Akının "Kimle yattın lan!" Diyerek bağırmasıyla İmge korkuyla gözlerini sıkıca yumdu üstündeki beyaz gelinliğin kumaşını avcunda sıktıkça sıktı.
Titrek bir soluk verdi titreyen sesiyle "L-liseden biri." Akın ellerini yüzüne çıkarıp sertçe ovuşturdu ellerini yüzünden çektikten sonra sert gözlerle İmgeye baktı"kim lan ne zaman oldu cevap ver bana senin nasıl bir yılan olduğunu biliyorum ağlayıp zırlayarak masum ayakları yapma bana!"
İmge göz yaşlarını sildikten sonra eğdiği başını kaldırmadan titreyen sesiyle konuşmaya başladı "4 ay önce oldu ben nasıl oldu b-bilmiyorum sadece... Sadece aklımdan ne geçiyorsa onu yaptım ben bilmiyordum farkına vardığımda artık her şey için çok geçti. Ben nasıl böyle bir hata yaptım b-bilmiyorum."

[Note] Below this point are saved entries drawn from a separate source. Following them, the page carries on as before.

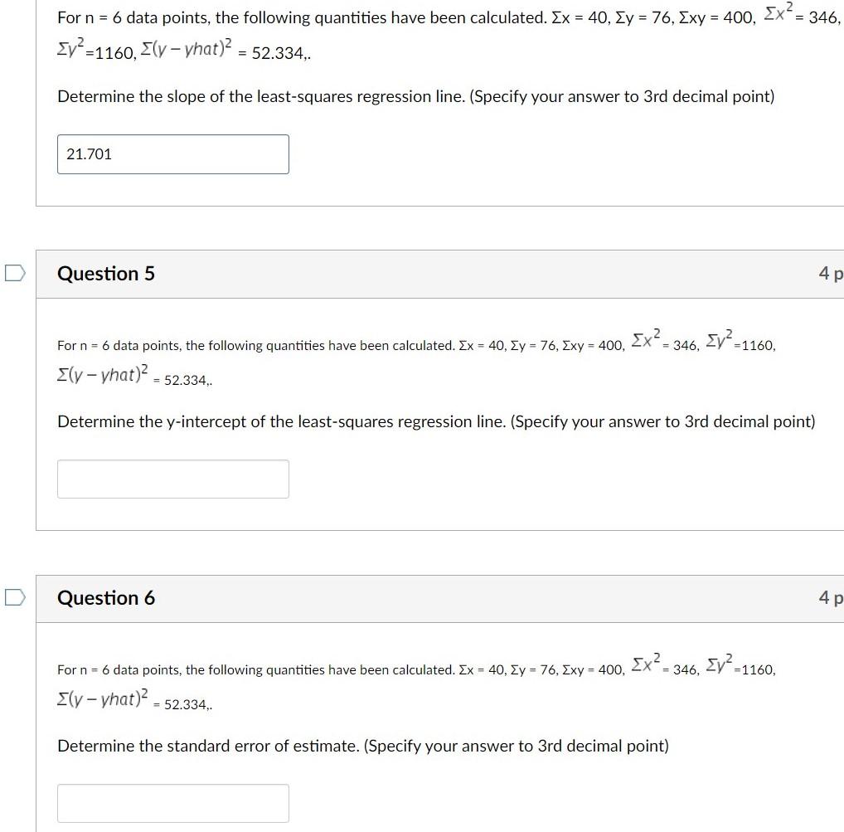Image resolution: width=844 pixels, height=832 pixels.
Task: Select the Question 5 header
Action: 106,273
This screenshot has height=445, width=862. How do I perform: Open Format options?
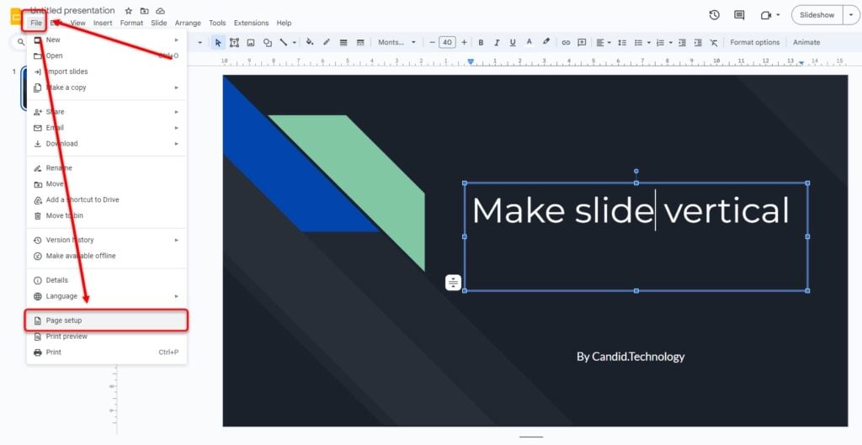pos(754,42)
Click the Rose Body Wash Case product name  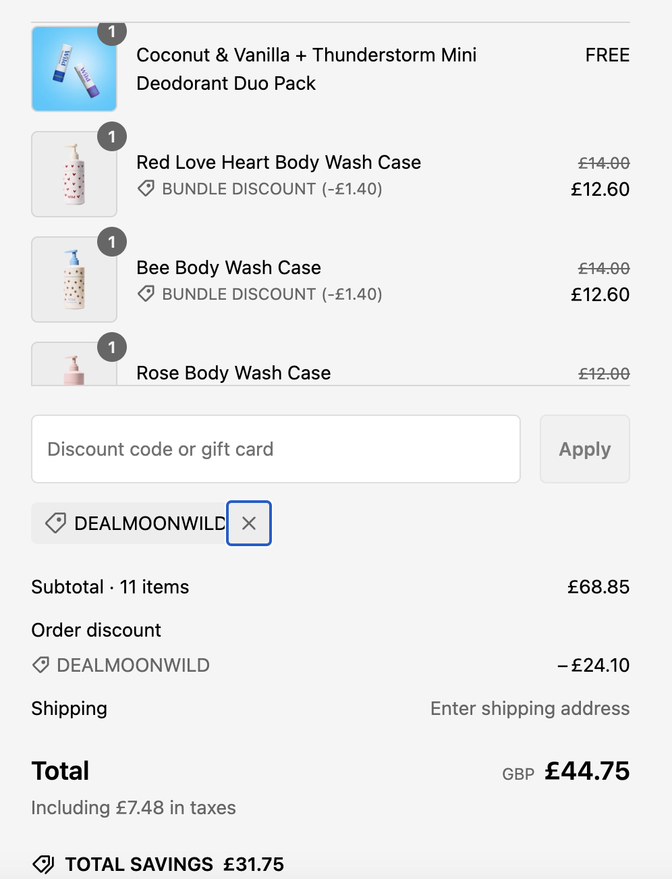pos(233,373)
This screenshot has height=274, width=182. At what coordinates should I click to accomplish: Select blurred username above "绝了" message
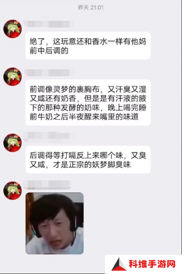(48, 24)
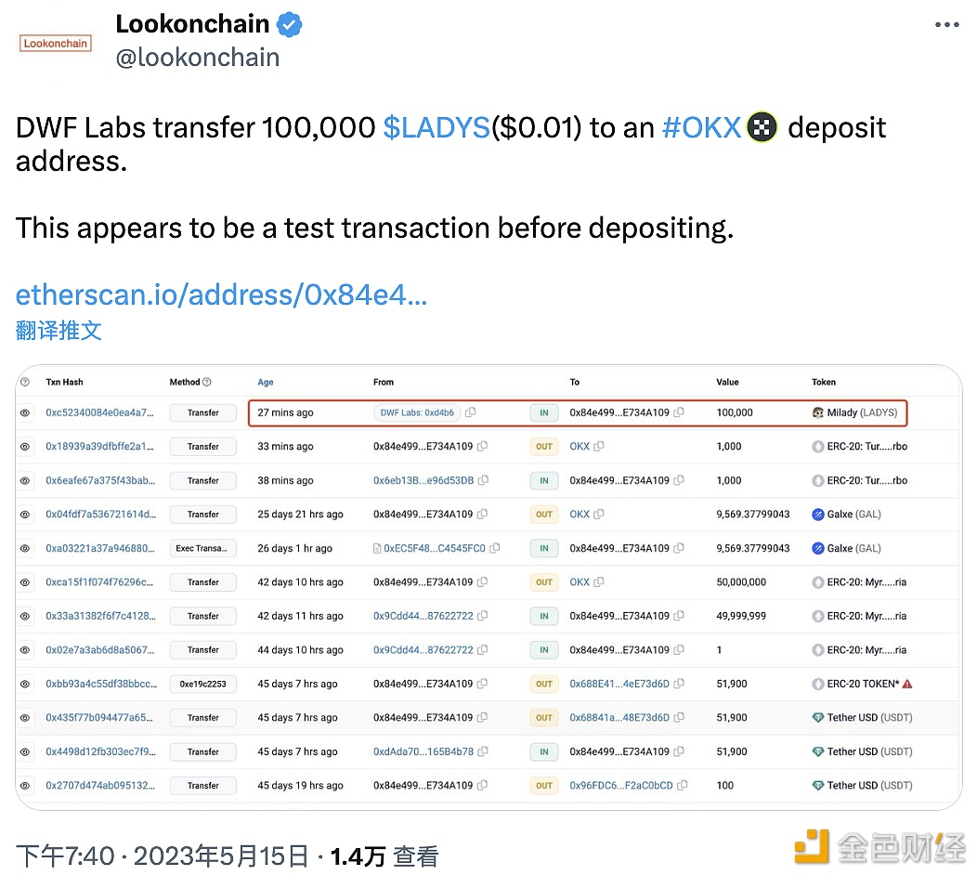Copy the OKX address in the 33 mins row
Viewport: 977px width, 875px height.
(x=599, y=447)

Akın sinirle "kes sesini bilmiyormuş her boku bilen sen bunu mu bilmeyeceksin!?" İmgeye yaklaşıp çenesinden tutup sertçe kaldırdı göz göze gelince Akının yüzünde sahte bir sırıtış meydana geldi. İmgenin kulağına yaklaşarak "bunun bedelinin olmayacağını mı sandın sen?" Bileğini tuttup ayağa kaldırdı İmge bileğinden sertçe tutan adama merhamet dilercesine baktı.
İmge Akının onu dışarı çıkarmasıyla ağlayışı şiddetlendi "n-ne yapacaksın" diyen İmgeye Akın"Babanın evine götürüyorum benim böyle bir kadınla işim olmaz." Korku İmgenin iliklerine kadar nüfus etti. Bileğini akının elinden kurtarmaya çalıştı "yapma yalvarırım yapma" Akın dediklerini zerre umursamadan Kıraç konağının yolunu tuttu. İmgenin dizlerinin üstüne düşmesini umursamadan yerden sürüklemeye devam etti.
İmgenin beyaz gelinligi toz toprak içinde kalmıştı yüzündeki makyajı akmış berbat bir haldeydi.
Yapılan her hatanın bedeli ödenirdi İmge yaptıklarının bedelini ödüyordu yaşadığı pişmanlığın ise artık hiç bir önemi yoktu.
Yolda onları görenler merakla bakıyor ne olduğunu anlamaya çalışıyordu.
Yol boyunca İmge Akına yalvardı ama Akın asla cevap vermiyor İmgeye karşı en ufak bir acıma duygusu hissetmiyordu.
Çıplak ayakları kan revan içinde kalan imge bir yerden sonra yalvarmayı bıraktı yaptığı tek şey hıçkıra hıçkıra ağlamaktı.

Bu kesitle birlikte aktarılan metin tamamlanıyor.